# The building of my workshop



## GaryK (Mar 23, 2013)

Thought you might be interested in this:



These pictures were taken from 4-16-2006 through 7-30 2006 when I  moved into it. They were taken in sequence through all phases of  construction.
   Enjoy.

[ame]http://www.youtube.com/watch?v=m136AbzzE0o[/ame]

Basically a woodshop but I do have a small corner for my lathe and mill.


----------



## ShopShoe (Mar 23, 2013)

Very Nice. Is it too small yet?

Is that router table built to Norm Abram's plans? Is it working out OK?

--ShopShoe


----------



## GaryK (Mar 23, 2013)

ShopShoe said:


> Very Nice. Is it too small yet?
> 
> Is that router table built to Norm Abram's plans? Is it working out OK?
> 
> --ShopShoe



It's been too small since the day I started moving things into it.

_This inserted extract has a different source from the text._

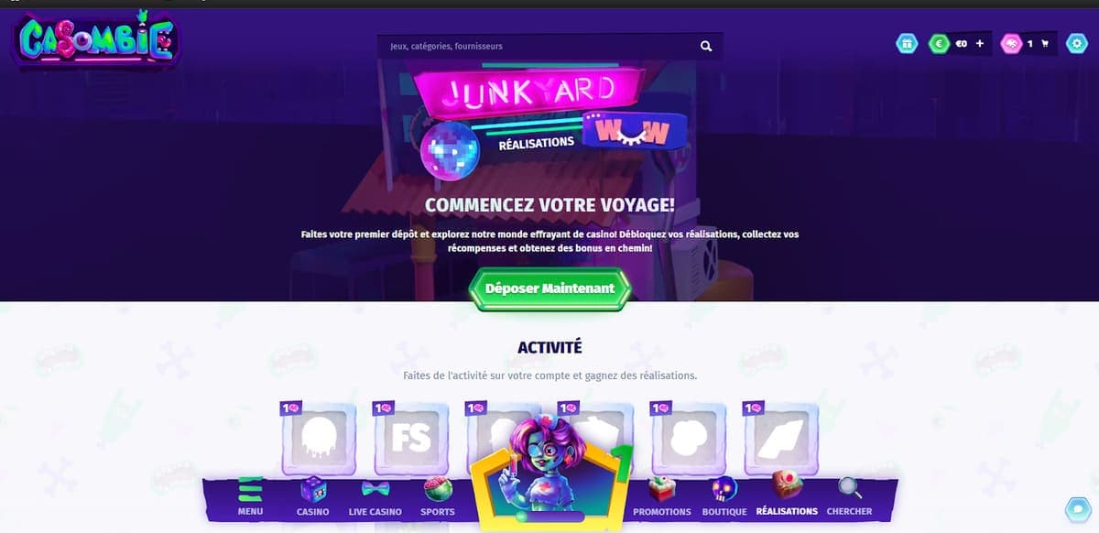Open Promotions in bottom bar
Viewport: 1099px width, 533px height.
click(x=661, y=496)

The router table started out that way, but I have since modified it with an Incra fence.

Gary


----------



## CallMeAL (Mar 23, 2013)

Very nice! I like the "contemplating" folding chair in one of the shots, I had one of those when I built my shop.


----------



## Wagon173 (Mar 23, 2013)

Very cool!  Can't wait to build a shop to my own standard!  You must have been beside yourself!


----------



## Wizard69 (Mar 26, 2013)

GaryK said:


> Thought you might be interested in this:
> 
> These pictures were taken from 4-16-2006 through 7-30 2006 when I  moved into it. They were taken in sequence through all phases of  construction.
> Enjoy.
> ...



Very Nice!

I'm stuck in my cellar for now, it sucks but I can't see investing more money in New York; taxes are brutal.     By the way you must be down south as you have an awfully shallow foundation.   Around here they would expect at least 3 ft for a foundation.  It is still below freezing and it is spring. &#128514;&#128514;&#128514;&#128545;&#128545;&#128545;

Like you I try to balance the space with woodworking and metal working equipment.    Further always looking for ways to make better use of available space.


----------



## Path (Mar 26, 2013)

Soooo ... nice 



Pat H.


----------